Allegory and Grace

Dr. Seuss famously wrote: “How did it get so late so soon. It’s night before it’s afternoon. December before it’s June. My goodness, how the time has flewn. How did it get so late so soon?”

Looking at the concept of time through the lens of years, I am deeply conscious of both the passing and the preciousness of what was, what is, and what will come.

Allegory and Grace is a body of work which is a direct reflection of my own aging process. As a figurative painter in my seventies, I have for the past number of years focused on the aging body, attempting to break down the stereotypes surrounding the depictions of older figures. In a culture that glorifies youth and beauty, time-ravaged bodies are hidden, denied. Yet the process of aging, the process of change, and my internal insistent demand to be my most authentic self, stands at the core of my artistic practice. My paintings question the taboos surrounding the depiction of aging bodies challenging cultural stereotypes that equate beauty with youth and confront the dominant negative perception of aging – particularly in aging females – questioning gender and political values.

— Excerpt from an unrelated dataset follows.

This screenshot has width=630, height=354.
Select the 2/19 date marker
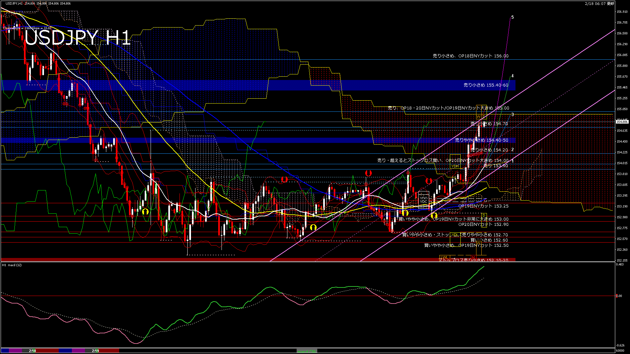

As an aging female artist, an expansion of this area of interest is a personal sense of identity as a sentient and sexual being, confronting my physical body and mortality, scrutinizing and exploring what effect this unflinching inward gaze has on my artistic practice.

My paintings are visual narratives born from memories obtained from a full measure of lived experiences – loves, losses, achievements, disappointments. My figures exist in both the past and present moment, isolated unto themselves and yet interconnected with the world around them. Their stories are told both through the physicality of their aging bodies and in the images of memory, places and times past that form the world in which they now exist.

It is my hope my work and insights can speak to others in a broader sense, helping to transcend and transform the wider dysfunctional cultural narrative and biases towards aging.